_Written exercise_.
Can you copy, character for character, the stretch of the listing from the line containing "Given: Click the reservation" through the line containing "Action: 275,84"?

_Source data_.
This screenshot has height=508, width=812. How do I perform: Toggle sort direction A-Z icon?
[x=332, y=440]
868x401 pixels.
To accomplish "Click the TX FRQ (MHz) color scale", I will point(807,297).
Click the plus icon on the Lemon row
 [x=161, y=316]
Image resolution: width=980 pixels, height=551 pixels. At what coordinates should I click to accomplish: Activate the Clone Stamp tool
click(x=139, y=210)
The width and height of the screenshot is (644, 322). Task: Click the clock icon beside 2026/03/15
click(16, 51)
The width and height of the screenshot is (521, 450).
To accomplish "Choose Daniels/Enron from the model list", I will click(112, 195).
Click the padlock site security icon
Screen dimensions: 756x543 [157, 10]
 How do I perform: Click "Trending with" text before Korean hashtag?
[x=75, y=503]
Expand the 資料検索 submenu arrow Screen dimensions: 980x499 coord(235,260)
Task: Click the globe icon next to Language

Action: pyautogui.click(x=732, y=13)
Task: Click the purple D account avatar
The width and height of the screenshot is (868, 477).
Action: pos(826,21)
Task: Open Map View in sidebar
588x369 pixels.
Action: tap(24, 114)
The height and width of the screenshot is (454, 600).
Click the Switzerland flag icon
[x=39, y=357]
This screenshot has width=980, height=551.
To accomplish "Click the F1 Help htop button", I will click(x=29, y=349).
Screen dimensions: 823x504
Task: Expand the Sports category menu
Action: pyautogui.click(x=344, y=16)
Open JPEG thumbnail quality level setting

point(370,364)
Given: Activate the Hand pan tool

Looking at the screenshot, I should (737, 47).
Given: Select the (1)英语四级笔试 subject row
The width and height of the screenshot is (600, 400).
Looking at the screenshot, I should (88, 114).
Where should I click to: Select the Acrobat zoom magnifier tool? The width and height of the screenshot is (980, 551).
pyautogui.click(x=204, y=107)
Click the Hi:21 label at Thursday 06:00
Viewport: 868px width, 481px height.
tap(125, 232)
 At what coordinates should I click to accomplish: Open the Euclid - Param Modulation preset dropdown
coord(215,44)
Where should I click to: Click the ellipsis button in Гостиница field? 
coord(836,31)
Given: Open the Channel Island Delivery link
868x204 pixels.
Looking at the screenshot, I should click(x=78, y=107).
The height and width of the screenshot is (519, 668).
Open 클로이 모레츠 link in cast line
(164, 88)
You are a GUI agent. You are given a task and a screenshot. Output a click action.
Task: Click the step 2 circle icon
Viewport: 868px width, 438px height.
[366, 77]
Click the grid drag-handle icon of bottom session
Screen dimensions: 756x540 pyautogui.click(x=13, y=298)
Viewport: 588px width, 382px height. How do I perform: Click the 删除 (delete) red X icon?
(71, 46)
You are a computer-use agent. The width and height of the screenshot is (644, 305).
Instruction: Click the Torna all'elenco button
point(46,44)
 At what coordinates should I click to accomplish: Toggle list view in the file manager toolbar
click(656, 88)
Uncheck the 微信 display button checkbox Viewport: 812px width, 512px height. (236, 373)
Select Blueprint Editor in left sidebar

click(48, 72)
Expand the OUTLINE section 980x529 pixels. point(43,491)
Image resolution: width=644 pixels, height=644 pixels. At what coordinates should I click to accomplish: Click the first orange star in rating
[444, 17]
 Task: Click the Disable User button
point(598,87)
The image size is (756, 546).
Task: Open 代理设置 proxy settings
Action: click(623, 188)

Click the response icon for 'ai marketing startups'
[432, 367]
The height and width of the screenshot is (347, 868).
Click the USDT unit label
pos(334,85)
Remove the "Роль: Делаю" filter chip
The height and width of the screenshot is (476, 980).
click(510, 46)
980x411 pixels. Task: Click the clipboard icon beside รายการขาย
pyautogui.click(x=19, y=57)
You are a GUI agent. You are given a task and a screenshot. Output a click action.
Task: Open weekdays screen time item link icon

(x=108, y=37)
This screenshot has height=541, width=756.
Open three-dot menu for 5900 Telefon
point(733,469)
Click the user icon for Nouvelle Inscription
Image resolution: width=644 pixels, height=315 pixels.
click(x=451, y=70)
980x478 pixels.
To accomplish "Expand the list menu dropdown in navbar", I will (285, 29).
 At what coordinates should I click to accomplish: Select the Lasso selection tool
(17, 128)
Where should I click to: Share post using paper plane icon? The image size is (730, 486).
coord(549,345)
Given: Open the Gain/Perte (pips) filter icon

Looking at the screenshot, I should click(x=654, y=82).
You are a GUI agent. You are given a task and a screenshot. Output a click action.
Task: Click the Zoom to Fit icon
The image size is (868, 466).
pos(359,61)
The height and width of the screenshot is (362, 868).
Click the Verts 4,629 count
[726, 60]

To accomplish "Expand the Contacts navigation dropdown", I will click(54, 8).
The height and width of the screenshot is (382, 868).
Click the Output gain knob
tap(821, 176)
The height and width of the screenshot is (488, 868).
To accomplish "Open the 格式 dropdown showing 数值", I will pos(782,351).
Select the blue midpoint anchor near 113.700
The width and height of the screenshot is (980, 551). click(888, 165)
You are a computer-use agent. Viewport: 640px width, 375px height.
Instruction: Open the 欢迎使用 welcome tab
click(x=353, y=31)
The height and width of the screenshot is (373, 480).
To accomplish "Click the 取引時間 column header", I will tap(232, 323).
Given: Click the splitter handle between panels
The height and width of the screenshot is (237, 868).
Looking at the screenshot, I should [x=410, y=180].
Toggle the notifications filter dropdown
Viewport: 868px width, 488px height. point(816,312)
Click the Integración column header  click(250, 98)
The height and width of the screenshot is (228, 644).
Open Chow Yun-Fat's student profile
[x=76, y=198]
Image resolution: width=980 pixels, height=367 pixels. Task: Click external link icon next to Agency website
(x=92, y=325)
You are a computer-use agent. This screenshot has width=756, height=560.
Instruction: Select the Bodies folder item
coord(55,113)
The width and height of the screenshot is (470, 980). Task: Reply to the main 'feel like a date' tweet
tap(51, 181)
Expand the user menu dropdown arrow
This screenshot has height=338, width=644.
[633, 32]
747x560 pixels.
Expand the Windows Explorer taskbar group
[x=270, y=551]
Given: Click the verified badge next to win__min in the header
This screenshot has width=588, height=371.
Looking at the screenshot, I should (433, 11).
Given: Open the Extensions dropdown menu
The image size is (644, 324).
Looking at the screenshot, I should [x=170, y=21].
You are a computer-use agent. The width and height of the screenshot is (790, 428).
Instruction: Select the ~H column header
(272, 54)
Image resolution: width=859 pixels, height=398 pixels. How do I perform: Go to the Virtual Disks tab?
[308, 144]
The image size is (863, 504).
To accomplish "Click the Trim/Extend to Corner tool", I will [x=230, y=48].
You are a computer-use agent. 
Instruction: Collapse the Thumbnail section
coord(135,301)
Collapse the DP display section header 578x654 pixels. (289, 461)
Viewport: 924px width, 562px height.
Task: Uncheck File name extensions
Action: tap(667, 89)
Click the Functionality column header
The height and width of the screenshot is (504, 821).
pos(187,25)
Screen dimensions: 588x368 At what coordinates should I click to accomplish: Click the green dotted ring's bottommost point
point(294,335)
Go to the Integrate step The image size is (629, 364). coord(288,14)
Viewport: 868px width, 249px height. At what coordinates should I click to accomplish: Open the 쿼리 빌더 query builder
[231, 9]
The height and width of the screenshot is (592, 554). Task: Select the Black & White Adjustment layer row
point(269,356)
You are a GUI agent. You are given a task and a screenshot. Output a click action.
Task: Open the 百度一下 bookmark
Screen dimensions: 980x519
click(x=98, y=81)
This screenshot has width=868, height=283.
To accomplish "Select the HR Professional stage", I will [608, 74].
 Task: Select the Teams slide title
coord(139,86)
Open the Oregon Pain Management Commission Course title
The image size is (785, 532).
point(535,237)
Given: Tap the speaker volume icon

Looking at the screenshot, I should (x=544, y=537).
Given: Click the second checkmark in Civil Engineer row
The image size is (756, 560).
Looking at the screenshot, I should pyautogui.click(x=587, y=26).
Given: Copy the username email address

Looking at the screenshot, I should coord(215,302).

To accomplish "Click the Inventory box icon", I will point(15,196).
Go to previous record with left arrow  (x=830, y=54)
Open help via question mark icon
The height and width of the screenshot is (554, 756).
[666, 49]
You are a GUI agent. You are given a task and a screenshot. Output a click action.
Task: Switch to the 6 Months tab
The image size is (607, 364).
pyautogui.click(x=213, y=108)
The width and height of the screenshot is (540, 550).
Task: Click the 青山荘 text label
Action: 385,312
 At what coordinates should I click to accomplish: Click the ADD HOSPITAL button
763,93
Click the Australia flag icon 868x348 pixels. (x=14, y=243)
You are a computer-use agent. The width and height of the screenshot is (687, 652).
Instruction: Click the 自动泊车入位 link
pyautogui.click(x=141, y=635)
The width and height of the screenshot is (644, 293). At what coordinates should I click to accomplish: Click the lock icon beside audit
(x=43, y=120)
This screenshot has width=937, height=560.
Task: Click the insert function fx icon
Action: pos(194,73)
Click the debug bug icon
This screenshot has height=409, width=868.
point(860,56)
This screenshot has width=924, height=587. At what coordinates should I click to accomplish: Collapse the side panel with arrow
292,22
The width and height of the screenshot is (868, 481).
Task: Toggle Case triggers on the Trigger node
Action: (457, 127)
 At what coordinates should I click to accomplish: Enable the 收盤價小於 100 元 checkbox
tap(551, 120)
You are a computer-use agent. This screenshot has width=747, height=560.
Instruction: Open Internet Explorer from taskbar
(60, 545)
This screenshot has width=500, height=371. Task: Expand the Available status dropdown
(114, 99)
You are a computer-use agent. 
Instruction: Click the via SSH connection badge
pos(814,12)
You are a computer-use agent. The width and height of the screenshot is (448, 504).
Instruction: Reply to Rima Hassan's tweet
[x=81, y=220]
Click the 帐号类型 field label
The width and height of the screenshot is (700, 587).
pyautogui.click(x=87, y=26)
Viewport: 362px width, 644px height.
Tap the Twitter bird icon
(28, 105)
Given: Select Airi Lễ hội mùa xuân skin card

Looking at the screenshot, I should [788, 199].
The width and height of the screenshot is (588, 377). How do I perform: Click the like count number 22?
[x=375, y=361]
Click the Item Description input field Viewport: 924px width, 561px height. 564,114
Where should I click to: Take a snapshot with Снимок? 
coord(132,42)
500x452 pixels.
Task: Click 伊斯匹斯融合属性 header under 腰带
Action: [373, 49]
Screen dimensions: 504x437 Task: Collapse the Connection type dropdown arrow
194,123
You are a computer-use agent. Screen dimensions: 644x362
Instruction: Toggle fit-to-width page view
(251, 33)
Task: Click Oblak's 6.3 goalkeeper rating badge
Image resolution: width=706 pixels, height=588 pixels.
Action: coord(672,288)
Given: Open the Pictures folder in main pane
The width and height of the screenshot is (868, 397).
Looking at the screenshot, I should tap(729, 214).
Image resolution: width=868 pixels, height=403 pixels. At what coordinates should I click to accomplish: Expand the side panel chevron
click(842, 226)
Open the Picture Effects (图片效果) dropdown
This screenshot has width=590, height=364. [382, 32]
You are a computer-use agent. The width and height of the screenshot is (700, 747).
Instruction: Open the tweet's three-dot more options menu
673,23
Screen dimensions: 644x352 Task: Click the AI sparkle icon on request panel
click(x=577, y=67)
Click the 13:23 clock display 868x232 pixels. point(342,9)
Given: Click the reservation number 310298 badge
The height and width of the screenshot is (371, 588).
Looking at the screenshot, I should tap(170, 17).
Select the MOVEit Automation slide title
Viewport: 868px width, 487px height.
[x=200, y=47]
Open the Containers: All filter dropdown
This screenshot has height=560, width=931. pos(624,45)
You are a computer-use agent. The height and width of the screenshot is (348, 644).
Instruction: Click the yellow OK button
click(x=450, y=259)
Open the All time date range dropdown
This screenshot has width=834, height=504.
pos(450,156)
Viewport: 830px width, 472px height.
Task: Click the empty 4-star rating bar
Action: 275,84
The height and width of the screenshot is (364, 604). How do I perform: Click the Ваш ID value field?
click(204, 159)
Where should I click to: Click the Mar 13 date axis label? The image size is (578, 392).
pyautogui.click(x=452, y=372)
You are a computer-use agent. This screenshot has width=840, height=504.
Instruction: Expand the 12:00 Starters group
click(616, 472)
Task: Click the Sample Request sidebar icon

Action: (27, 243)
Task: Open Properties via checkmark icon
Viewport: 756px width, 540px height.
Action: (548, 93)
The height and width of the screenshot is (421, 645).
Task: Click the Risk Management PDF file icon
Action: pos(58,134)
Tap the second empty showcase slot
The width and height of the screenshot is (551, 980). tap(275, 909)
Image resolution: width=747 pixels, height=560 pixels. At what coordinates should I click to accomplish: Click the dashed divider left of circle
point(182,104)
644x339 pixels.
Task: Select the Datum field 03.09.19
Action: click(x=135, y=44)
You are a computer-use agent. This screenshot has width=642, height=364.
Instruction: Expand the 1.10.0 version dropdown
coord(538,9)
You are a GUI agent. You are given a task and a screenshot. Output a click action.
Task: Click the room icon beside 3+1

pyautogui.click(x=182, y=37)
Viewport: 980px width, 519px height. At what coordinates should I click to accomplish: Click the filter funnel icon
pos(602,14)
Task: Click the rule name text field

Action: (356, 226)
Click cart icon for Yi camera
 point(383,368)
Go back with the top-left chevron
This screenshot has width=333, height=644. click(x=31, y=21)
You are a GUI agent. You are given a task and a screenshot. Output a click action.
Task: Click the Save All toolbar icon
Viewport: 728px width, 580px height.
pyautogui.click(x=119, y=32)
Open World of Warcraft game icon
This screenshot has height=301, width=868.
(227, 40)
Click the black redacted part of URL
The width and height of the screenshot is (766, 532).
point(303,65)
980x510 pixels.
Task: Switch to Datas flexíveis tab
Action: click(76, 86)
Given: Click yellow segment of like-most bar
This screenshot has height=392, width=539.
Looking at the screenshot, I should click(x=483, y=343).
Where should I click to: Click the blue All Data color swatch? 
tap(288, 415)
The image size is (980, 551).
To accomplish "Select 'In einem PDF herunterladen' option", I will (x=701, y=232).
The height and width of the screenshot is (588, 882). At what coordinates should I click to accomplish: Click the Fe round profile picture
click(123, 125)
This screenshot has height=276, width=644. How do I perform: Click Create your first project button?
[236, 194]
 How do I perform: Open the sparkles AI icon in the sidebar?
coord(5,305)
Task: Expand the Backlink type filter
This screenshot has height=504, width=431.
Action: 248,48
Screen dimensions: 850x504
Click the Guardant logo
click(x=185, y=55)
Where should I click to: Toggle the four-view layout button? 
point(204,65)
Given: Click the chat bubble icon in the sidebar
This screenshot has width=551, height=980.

_Answer to the task_.
Given: Click the reservation number 310298 badge
The height and width of the screenshot is (371, 588).
Looking at the screenshot, I should tap(170, 17).
Select the MOVEit Automation slide title
Viewport: 868px width, 487px height.
[x=200, y=47]
Open the Containers: All filter dropdown
This screenshot has height=560, width=931. pos(624,45)
You are a computer-use agent. The height and width of the screenshot is (348, 644).
Instruction: Click the yellow OK button
click(x=450, y=259)
Open the All time date range dropdown
This screenshot has width=834, height=504.
pos(450,156)
Viewport: 830px width, 472px height.
Task: Click the empty 4-star rating bar
Action: 275,84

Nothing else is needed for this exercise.